“I knew you were in Paris, and came here specially to meet you, Mr Rolfe,” she said at last. “I’m afraid you must think me very dreadful to purposely compel you to apologise and speak to me.”

“Not at all. Only—well, I think you know you have a rather unfair advantage of me. You ought to give me your name,” he urged.

“I have my own reasons for not doing so,” she laughed. “It is sufficient for you to know that I am your friend.”

“And a very charming little friend, too,” he laughed. “I only wish all my friends were so dainty as yourself.”

“Ah! so you are a flatterer—eh?” she said, reproving him with a smile.

“Not flattery—but the truth,” he declared, filled with curiosity as to whom she might be.
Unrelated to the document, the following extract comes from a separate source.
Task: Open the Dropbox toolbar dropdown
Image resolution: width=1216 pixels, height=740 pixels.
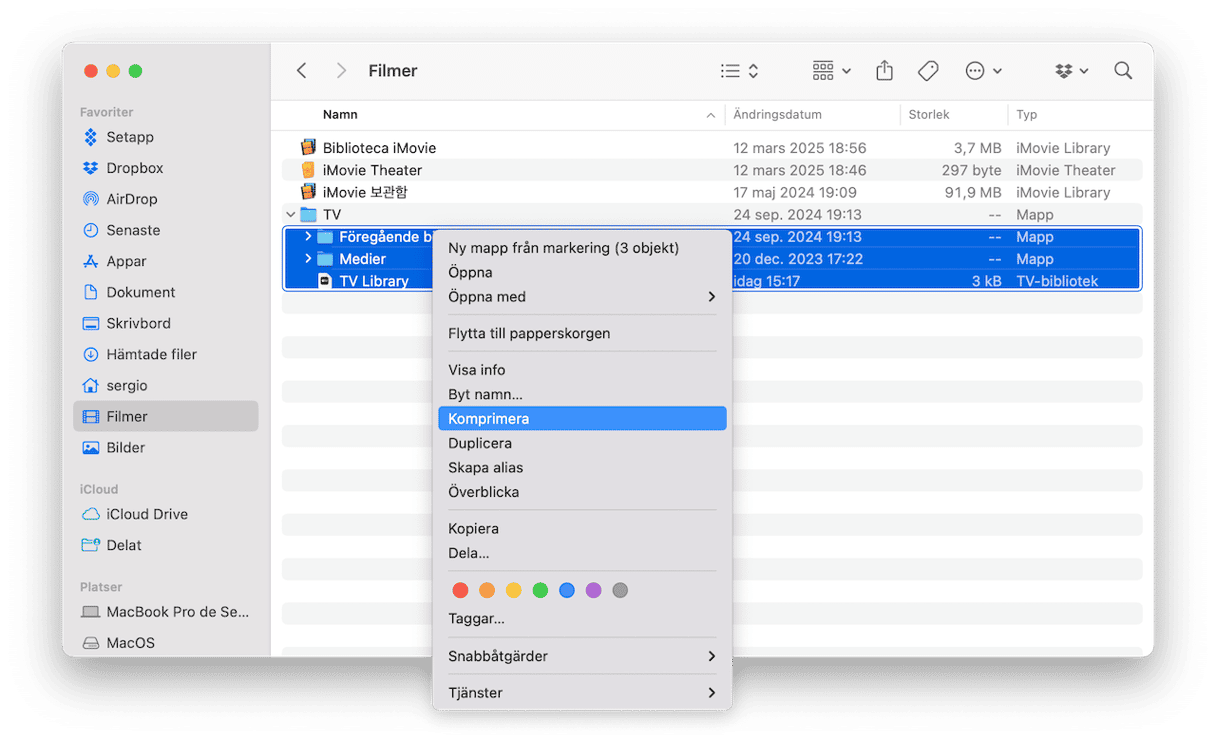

Why, he wondered, had she sought him? Perhaps if he described her at the office they had just left, she might be known there.

Though out of the season, there was still life and movement in the Rue de Rivoli, as there always is between the Magasins du Louvre and the Rue Castiglione. The tweeds and blouses of the Cook’s tourists were in evidence as usual, and the little midinette tripped gaily through the throng.

At last they entered the gate of the public gardens, which in the afternoons are given over to nurses in white caps and children with air-balls, and, walking some distance, still chatting, presently found a seat in full view of the Quai with its traffic and the sluggish Seine beyond.

Then as he seated himself beside her she, with her sunshade held behind her head, threw herself back slightly and laughed saucily in his face, displaying her red lips and even, pearly teeth.

“Isn’t this a rather amusing meeting?” she asked, with tantalising air. “I know you are dying to know who I am. Just think. Have you never seen me before?”